Efficiently de-duping an array

am 24.08.2007 01:49:18 von Dan Otterburn

I have an array of a number of items, some of which are duplicates. I
need to "de-dupe" the array, keeping the item with the lowest index.

my @fruits = qw(
apple
apple
pear
banana
pear
apple
banana
plum
plum
apple
plum
peach
kiwi
pear
plum
banana
cherry
);

The "apple" I want is $fruits[0], the "pear" $fruits[2] etc...

My current solution is:

my @fruits_deduped;
while (my $fruit = pop @fruits) {
next if grep { $_ eq $fruit } @fruits;
push @fruits_deduped, $fruit;
}
@fruits = reverse @fruits_deduped;

This seems to be a lot of work, is there a better way to do this?

--
Dan Otterburn

Re: Efficiently de-duping an array

am 24.08.2007 02:42:03 von Gunnar Hjalmarsson

Dan Otterburn wrote:
> I have an array of a number of items, some of which are duplicates. I
> need to "de-dupe" the array, keeping the item with the lowest index.

> My current solution is:
>
> my @fruits_deduped;
> while (my $fruit = pop @fruits) {
> next if grep { $_ eq $fruit } @fruits;
> push @fruits_deduped, $fruit;
> }
> @fruits = reverse @fruits_deduped;
>
> This seems to be a lot of work, is there a better way to do this?

Use a hash.

my ( @fruits_deduped, %seen );
while ( my $fruit = shift @fruits ) {
push @fruits_deduped, $fruit unless $seen{$fruit}++;
}

See also "perldoc -q duplicate".

--
Gunnar Hjalmarsson
Email: http://www.gunnar.cc/cgi-bin/contact.pl

Re: Efficiently de-duping an array

am 24.08.2007 03:12:15 von Dan Otterburn

On Fri, 24 Aug 2007 02:42:03 +0200, Gunnar Hjalmarsson wrote:

> Use a hash.
>
> my ( @fruits_deduped, %seen );
> while ( my $fruit = shift @fruits ) {
> push @fruits_deduped, $fruit unless $seen{$fruit}++;
> }

Many thanks. Just to clarify my understanding: this works because
"unless" binds tighter than "++" so $seen{$fruit} - on the first pass for
each different $fruit - isn't auto-vivified until *after* "unless" has
tested? i.e. it is short-hand for:

while ( my $fruit = shift @fruits ) {
if ( !$seen{$fruit} ) {
push @fruits_deduped, $fruit;
$seen{$fruit} += 1;
}
}

> See also "perldoc -q duplicate".

Apologies, I should have been able to find this without posting.

--
Dan Otterburn

Re: Efficiently de-duping an array

am 24.08.2007 03:31:42 von Tad McClellan

Dan Otterburn wrote:

> I have an array of a number of items, some of which are duplicates.

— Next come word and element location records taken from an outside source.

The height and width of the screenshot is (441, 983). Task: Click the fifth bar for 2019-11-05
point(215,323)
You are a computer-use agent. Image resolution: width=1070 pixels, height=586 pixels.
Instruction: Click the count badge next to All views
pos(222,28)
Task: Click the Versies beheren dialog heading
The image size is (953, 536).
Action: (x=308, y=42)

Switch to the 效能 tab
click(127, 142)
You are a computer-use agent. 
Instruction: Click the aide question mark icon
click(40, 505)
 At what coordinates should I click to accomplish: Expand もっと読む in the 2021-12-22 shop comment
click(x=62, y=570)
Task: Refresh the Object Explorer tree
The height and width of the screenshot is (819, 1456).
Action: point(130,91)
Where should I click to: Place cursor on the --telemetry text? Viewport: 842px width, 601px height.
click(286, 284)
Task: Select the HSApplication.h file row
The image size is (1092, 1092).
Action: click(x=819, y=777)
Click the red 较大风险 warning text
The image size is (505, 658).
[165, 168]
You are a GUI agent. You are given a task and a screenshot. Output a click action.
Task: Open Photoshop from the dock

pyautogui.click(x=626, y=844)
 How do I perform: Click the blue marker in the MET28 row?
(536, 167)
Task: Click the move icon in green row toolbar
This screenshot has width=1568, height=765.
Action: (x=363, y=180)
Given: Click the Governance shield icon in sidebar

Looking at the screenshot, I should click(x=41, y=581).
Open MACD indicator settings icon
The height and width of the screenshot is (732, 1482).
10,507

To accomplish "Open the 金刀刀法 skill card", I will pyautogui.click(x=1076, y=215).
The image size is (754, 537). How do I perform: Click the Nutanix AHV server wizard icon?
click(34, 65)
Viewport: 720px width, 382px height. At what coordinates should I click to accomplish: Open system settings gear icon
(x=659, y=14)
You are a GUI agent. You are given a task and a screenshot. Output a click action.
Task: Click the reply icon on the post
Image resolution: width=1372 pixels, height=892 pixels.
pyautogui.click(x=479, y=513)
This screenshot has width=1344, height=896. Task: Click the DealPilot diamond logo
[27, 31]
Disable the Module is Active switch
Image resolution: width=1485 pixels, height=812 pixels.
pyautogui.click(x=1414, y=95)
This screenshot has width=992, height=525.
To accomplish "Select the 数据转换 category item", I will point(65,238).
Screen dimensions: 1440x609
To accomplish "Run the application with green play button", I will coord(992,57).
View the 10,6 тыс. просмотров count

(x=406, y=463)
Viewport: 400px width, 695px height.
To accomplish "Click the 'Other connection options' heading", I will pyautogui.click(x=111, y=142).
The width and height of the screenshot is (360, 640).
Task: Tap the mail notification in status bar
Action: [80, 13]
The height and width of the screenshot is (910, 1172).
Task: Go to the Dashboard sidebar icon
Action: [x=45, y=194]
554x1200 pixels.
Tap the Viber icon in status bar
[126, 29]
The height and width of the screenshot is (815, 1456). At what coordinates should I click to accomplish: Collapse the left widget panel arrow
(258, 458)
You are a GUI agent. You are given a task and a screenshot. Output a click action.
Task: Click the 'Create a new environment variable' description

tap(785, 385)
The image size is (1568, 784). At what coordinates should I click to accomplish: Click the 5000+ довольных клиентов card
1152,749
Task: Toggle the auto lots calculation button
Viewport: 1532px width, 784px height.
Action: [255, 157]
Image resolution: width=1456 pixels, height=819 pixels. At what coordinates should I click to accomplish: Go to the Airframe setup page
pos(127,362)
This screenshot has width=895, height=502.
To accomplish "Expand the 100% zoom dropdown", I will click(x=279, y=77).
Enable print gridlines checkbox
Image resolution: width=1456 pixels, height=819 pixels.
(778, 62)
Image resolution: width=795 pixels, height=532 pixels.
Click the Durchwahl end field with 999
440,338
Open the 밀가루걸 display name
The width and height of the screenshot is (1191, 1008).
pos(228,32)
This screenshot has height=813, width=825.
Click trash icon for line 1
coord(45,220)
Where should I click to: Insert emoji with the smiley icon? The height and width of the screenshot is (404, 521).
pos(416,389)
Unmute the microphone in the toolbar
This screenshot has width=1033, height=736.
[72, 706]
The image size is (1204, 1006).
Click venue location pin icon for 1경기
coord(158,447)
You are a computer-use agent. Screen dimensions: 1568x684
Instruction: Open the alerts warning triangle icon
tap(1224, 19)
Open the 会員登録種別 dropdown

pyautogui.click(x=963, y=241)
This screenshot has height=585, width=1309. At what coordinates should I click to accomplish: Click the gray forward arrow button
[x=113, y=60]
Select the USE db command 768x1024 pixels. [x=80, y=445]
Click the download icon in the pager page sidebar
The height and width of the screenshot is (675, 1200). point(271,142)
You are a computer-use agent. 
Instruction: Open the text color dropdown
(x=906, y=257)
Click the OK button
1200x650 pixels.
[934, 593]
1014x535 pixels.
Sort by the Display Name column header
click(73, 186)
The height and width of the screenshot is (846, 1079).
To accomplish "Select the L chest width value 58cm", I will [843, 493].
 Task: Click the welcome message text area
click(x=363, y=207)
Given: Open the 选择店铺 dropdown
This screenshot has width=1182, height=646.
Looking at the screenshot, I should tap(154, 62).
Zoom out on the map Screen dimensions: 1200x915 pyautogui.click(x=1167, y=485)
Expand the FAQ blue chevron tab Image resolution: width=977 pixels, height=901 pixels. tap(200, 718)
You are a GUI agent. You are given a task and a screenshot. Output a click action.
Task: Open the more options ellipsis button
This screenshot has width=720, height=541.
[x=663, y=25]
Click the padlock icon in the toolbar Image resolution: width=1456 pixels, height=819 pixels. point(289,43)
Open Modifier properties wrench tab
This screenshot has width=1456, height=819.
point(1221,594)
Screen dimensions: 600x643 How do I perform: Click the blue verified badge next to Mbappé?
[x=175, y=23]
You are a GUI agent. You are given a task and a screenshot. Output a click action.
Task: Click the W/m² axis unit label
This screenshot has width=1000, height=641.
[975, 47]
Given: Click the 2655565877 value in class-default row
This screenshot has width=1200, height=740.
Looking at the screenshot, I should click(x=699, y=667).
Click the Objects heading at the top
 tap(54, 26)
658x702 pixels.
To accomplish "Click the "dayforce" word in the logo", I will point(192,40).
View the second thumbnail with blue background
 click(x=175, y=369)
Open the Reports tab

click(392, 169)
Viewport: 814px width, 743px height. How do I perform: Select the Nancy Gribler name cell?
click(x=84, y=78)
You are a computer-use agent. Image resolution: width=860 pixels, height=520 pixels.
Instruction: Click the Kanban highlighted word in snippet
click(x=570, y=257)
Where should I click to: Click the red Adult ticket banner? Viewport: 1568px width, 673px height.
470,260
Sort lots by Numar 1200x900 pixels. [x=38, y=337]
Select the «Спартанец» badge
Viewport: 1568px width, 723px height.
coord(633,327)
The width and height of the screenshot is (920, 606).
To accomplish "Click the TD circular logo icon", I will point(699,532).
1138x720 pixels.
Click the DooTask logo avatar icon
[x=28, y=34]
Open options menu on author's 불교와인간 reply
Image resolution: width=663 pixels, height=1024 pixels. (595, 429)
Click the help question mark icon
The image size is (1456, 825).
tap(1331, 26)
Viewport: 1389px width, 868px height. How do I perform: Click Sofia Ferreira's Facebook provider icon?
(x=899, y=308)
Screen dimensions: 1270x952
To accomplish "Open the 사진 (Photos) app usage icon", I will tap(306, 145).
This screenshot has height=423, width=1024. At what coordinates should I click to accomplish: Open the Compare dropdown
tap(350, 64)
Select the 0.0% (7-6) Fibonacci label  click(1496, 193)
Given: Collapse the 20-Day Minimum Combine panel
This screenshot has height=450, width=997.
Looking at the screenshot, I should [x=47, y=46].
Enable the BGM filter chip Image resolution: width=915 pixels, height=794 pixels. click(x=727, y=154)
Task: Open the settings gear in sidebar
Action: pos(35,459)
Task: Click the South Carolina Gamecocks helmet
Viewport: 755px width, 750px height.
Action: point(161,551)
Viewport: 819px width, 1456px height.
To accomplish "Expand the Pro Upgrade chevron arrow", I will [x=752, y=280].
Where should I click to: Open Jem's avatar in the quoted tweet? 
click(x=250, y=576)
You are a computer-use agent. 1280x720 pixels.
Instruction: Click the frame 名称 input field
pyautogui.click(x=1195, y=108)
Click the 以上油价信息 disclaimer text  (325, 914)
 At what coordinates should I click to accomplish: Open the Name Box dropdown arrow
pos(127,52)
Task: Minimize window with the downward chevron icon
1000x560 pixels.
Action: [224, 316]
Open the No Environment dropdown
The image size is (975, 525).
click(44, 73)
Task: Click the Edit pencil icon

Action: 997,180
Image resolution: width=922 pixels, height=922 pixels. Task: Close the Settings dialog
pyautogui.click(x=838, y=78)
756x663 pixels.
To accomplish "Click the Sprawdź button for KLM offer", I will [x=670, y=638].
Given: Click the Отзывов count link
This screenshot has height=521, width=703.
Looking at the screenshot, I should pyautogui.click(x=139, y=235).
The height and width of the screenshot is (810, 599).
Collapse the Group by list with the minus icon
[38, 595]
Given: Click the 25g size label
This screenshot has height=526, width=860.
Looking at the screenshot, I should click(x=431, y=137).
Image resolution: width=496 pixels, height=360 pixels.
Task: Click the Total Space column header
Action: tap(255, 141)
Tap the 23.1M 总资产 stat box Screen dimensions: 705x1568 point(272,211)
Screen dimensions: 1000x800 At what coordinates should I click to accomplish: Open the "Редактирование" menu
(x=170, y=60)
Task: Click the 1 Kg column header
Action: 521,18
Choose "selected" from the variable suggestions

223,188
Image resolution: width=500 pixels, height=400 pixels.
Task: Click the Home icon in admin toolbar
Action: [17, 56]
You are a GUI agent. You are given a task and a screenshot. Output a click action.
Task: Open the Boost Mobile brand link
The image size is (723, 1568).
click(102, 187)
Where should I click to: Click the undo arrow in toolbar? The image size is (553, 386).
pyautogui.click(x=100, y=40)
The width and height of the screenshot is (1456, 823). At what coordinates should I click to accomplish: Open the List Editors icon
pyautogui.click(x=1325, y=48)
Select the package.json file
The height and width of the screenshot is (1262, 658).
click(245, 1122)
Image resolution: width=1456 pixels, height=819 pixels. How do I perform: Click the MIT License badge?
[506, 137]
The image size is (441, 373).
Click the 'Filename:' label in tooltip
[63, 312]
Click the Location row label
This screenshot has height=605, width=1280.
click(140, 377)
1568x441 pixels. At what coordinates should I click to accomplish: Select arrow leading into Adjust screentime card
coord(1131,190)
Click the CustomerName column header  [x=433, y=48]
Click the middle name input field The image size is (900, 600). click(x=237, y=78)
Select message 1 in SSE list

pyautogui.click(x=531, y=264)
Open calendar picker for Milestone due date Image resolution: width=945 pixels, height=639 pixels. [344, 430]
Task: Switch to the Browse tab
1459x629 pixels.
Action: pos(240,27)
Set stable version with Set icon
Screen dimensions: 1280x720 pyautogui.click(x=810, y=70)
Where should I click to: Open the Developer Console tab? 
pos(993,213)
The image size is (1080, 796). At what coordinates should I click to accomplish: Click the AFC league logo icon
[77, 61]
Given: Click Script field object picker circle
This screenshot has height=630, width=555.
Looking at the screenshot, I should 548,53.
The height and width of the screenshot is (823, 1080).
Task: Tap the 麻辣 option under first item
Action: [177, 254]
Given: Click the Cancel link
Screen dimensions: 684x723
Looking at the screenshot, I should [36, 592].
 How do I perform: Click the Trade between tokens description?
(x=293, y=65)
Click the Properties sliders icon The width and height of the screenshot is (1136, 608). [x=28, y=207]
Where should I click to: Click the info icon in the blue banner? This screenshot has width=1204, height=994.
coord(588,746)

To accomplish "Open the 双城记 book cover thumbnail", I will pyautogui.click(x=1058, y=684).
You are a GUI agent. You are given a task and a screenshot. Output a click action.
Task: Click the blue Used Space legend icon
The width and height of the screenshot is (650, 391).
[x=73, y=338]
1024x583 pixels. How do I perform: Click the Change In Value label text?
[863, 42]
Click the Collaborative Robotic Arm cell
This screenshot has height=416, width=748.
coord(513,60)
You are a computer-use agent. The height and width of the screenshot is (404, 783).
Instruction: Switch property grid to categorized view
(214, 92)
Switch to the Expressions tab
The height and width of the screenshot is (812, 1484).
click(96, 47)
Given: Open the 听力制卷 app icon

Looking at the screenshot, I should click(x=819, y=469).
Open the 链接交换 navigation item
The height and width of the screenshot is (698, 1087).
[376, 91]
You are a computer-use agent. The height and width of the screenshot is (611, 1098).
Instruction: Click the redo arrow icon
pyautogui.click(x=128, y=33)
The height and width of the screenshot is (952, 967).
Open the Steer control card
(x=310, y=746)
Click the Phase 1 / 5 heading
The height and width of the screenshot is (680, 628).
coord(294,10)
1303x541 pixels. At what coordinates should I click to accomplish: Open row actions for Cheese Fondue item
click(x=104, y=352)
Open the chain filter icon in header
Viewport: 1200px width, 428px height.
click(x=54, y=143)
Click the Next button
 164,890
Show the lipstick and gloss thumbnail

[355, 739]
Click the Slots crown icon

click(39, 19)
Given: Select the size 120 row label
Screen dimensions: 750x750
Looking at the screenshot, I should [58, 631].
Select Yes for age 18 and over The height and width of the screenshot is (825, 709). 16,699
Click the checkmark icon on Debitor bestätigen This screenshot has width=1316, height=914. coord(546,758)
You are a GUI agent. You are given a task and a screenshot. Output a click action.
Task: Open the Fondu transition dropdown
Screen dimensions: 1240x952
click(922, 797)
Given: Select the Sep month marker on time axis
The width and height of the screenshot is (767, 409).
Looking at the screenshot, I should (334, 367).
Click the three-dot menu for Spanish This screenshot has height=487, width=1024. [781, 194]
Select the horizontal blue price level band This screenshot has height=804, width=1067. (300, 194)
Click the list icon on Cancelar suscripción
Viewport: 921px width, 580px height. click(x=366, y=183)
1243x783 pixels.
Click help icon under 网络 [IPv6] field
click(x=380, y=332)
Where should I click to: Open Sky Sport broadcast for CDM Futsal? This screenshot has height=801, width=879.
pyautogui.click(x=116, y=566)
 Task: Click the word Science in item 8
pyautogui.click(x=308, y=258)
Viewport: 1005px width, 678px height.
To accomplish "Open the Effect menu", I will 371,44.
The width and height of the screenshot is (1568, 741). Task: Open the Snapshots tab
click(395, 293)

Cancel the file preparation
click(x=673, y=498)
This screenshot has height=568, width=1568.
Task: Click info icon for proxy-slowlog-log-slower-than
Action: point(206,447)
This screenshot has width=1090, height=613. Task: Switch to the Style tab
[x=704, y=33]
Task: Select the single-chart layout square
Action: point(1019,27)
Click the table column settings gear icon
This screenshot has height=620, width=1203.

I
> need to "de-dupe" the array,

Your Question is Asked Frequently:

perldoc -q duplicate

How can I remove duplicate elements from a list or array?

--
Tad McClellan
email: perl -le "print scalar reverse qq/moc.noitatibaher\100cmdat/"

Re: Efficiently de-duping an array

am 24.08.2007 03:48:55 von Gunnar Hjalmarsson

Dan Otterburn wrote:
> On Fri, 24 Aug 2007 02:42:03 +0200, Gunnar Hjalmarsson wrote:
>> Use a hash.
>>
>> my ( @fruits_deduped, %seen );
>> while ( my $fruit = shift @fruits ) {
>> push @fruits_deduped, $fruit unless $seen{$fruit}++;
>> }
>
> Many thanks. Just to clarify my understanding: this works because
> "unless" binds tighter than "++" so $seen{$fruit} - on the first pass for
> each different $fruit - isn't auto-vivified until *after* "unless" has
> tested?

Well, it's rather about what $seen{$fruit}++ _returns_; please read
about auto-increment in "perldoc perlop".

> i.e. it is short-hand for:
>
> while ( my $fruit = shift @fruits ) {
> if ( !$seen{$fruit} ) {
> push @fruits_deduped, $fruit;
> $seen{$fruit} += 1;
> }
> }

Yes, almost. (Unlike my code, your code doesn't keep incrementing the
hash values.)

>> See also "perldoc -q duplicate".
>
> Apologies, I should have been able to find this without posting.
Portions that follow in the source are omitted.